- Directions for this task:
Copy the lines from the one holding "Given: Uncheck 平均オーガニックトラフィック値 checkbox" through the one holding "Looking at the screenshot, I should [x=630, y=590].", inclusive, swapping "Uncheck" for "Deselect" and changing nothing else.

──────── Exercise input ────────

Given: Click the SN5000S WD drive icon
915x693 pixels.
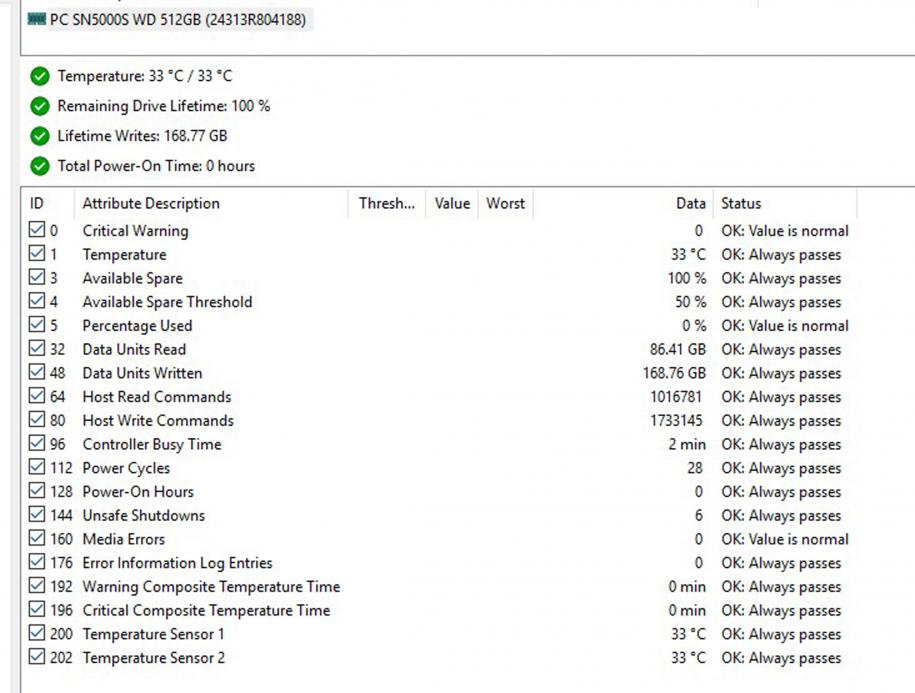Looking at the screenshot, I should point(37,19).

────────
──────── Exercise input ────────

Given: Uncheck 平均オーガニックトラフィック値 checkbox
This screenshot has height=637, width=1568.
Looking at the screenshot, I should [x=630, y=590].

────────

- Result of the exercise:
Given: Deselect 平均オーガニックトラフィック値 checkbox
This screenshot has height=637, width=1568.
Looking at the screenshot, I should [x=630, y=590].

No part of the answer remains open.